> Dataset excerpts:
● ● ●

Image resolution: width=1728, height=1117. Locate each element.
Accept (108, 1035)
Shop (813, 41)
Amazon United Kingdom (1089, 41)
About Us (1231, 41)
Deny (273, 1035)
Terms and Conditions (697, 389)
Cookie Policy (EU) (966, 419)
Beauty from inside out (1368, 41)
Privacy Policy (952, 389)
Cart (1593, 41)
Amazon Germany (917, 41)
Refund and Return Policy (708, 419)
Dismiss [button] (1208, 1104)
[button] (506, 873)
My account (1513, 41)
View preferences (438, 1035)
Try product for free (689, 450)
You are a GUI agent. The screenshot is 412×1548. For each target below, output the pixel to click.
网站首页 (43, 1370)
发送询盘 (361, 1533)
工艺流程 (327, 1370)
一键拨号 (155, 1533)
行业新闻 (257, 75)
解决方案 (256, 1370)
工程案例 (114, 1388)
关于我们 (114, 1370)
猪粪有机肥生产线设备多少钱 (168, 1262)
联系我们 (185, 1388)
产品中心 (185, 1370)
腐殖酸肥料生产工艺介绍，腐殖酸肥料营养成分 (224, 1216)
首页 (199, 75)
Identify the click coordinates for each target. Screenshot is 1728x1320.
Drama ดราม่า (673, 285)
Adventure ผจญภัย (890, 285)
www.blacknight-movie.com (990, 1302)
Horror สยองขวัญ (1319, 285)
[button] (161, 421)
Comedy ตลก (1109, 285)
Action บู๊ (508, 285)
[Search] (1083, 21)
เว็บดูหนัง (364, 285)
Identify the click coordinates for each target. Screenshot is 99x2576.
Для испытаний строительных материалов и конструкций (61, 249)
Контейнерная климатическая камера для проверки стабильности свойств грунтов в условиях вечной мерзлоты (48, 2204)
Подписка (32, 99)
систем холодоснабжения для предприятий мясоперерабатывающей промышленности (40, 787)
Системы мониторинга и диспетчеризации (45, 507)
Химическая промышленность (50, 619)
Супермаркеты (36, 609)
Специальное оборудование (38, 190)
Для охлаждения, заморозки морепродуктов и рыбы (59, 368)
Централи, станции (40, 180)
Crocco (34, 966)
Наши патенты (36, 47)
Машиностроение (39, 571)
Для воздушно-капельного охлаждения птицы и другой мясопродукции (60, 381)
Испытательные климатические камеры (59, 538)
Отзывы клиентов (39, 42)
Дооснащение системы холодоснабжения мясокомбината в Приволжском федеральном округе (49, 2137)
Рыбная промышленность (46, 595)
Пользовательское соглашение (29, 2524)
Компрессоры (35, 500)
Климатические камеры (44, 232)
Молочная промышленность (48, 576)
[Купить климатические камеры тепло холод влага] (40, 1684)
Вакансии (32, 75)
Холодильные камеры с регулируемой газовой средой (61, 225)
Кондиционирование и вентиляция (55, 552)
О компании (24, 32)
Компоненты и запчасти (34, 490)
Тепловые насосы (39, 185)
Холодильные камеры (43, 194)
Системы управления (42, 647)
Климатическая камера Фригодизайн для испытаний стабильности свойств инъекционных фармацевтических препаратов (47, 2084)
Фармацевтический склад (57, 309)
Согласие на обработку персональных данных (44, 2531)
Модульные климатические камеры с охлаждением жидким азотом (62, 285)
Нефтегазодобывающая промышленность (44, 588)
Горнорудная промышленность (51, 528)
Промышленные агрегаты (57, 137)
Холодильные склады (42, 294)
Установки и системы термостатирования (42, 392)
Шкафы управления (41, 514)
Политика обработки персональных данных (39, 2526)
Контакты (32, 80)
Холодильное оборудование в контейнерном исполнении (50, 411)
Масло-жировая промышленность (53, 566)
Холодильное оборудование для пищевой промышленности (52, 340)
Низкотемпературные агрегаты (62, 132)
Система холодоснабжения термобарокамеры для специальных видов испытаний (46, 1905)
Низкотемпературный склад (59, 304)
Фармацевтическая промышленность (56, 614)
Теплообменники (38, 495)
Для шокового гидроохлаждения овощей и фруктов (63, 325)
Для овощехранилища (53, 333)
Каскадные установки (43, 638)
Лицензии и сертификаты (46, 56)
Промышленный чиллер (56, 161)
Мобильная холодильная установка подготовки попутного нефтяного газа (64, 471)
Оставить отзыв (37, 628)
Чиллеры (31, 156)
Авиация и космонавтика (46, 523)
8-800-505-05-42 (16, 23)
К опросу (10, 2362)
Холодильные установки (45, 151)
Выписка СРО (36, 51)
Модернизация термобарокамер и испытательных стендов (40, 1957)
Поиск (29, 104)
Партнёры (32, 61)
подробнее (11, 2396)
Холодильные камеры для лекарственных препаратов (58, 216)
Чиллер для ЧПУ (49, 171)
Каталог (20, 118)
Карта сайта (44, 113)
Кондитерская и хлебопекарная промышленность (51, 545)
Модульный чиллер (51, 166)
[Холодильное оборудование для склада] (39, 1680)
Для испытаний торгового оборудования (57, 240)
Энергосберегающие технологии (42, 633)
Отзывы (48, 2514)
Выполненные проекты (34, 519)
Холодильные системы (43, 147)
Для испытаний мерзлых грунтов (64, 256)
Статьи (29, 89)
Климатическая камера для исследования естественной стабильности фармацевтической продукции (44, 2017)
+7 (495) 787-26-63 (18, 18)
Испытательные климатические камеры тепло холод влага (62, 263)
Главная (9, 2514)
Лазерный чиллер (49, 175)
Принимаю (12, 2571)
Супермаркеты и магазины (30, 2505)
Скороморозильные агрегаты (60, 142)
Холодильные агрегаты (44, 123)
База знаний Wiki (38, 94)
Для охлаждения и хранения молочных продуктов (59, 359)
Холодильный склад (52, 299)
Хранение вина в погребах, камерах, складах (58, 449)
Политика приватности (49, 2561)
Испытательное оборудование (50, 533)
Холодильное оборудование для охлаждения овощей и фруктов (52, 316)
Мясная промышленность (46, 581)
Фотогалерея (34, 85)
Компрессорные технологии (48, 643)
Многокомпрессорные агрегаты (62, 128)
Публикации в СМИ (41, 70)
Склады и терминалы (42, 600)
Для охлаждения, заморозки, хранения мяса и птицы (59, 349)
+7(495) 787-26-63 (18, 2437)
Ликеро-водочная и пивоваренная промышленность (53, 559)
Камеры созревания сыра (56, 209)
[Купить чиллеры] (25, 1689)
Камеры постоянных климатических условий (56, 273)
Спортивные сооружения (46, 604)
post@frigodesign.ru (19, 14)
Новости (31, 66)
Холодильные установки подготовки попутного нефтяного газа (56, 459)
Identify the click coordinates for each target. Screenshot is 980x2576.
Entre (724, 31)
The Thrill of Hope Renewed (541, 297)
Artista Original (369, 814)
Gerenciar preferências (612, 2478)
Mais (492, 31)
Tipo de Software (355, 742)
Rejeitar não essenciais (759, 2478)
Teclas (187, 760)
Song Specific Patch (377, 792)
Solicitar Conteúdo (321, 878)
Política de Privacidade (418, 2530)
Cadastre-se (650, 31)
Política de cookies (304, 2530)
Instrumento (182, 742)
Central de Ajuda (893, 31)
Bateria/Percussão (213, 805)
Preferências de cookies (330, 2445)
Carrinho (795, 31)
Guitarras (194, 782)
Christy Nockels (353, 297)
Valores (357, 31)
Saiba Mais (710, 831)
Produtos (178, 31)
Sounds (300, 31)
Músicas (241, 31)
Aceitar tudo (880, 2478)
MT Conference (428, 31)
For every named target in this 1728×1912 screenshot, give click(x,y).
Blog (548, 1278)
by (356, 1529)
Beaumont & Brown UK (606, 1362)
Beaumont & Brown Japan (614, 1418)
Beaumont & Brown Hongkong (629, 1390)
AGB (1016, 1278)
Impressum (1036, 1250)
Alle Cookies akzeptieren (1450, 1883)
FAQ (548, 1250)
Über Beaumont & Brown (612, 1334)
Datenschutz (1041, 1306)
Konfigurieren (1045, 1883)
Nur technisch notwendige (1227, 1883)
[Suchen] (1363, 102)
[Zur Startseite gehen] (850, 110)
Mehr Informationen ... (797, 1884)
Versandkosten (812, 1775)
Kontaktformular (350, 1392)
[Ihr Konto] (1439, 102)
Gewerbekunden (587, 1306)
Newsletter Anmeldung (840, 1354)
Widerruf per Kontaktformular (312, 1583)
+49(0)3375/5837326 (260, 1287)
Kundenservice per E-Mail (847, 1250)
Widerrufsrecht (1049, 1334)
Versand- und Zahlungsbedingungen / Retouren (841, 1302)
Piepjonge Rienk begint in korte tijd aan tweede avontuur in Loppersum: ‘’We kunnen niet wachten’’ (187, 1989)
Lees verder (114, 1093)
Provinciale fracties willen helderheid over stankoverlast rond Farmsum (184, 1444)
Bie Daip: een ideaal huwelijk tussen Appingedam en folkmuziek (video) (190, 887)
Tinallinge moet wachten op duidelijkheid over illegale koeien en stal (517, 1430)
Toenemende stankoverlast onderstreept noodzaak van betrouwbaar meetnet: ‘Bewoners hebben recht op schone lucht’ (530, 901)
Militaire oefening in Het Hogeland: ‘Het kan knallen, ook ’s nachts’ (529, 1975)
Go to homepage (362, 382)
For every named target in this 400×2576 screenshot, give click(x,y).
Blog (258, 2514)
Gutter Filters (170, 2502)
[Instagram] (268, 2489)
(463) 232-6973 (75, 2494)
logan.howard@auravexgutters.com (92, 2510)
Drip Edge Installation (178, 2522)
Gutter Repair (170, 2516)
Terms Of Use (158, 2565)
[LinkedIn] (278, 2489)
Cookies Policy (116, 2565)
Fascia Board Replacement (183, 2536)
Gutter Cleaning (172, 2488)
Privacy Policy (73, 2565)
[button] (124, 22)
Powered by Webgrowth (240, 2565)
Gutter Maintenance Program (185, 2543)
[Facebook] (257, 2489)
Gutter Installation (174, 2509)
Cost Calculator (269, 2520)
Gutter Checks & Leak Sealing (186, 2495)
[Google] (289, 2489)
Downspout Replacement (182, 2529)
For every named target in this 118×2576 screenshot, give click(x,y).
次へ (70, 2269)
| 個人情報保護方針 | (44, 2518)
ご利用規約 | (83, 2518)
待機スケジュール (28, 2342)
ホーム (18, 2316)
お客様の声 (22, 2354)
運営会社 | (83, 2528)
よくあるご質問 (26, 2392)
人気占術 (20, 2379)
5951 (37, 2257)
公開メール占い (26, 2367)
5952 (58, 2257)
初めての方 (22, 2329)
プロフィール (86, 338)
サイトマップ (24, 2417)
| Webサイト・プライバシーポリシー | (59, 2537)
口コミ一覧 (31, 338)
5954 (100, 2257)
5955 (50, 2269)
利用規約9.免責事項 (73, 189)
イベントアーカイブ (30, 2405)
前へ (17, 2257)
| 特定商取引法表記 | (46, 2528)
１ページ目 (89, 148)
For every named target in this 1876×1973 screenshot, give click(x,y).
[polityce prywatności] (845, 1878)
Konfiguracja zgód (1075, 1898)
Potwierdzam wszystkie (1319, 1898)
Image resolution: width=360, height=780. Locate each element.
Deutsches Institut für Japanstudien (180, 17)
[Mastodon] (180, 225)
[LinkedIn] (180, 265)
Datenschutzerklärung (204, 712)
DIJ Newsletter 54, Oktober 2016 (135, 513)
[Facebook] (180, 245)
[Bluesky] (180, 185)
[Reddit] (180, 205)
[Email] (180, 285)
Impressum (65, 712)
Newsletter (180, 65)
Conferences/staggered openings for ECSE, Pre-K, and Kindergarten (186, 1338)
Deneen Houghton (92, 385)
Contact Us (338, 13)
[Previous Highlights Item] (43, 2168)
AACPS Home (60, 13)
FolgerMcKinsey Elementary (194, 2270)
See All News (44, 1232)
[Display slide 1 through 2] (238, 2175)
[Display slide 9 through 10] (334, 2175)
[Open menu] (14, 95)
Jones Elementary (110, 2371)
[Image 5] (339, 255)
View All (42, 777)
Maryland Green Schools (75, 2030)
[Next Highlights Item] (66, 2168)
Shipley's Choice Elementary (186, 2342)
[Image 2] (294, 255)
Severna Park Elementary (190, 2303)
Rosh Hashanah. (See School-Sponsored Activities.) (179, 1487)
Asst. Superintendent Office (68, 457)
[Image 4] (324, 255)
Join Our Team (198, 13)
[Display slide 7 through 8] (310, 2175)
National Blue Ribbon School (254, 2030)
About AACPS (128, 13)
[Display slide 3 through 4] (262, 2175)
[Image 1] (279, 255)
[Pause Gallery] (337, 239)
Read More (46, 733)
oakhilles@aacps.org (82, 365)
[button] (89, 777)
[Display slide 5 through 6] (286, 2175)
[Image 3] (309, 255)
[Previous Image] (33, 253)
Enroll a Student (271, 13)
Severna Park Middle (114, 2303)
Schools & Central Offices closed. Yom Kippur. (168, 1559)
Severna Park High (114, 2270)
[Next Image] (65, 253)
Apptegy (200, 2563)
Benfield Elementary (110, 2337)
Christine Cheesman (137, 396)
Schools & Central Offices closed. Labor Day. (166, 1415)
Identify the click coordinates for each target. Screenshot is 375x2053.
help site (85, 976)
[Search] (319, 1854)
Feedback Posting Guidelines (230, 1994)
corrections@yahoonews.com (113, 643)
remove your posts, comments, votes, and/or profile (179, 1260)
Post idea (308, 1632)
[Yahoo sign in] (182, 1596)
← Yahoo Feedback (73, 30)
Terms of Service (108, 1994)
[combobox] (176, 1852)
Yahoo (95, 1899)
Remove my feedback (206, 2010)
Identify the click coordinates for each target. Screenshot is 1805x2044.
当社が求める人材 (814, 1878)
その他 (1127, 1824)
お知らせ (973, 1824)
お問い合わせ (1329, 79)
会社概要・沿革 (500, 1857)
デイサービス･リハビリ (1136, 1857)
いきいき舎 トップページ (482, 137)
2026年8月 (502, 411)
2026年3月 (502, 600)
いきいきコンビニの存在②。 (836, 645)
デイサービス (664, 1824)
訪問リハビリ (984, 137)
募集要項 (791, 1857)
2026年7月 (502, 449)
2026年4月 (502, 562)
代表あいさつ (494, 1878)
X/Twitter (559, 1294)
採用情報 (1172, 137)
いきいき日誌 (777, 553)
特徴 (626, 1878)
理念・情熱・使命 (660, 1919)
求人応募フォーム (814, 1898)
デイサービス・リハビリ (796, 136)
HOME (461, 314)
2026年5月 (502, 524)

● ● ●

Every line that contains "птицы" should be copied out of the data.

Для воздушно-капельного охлаждения птицы и другой мясопродукции (60, 381)
Для охлаждения, заморозки, хранения мяса и птицы (59, 349)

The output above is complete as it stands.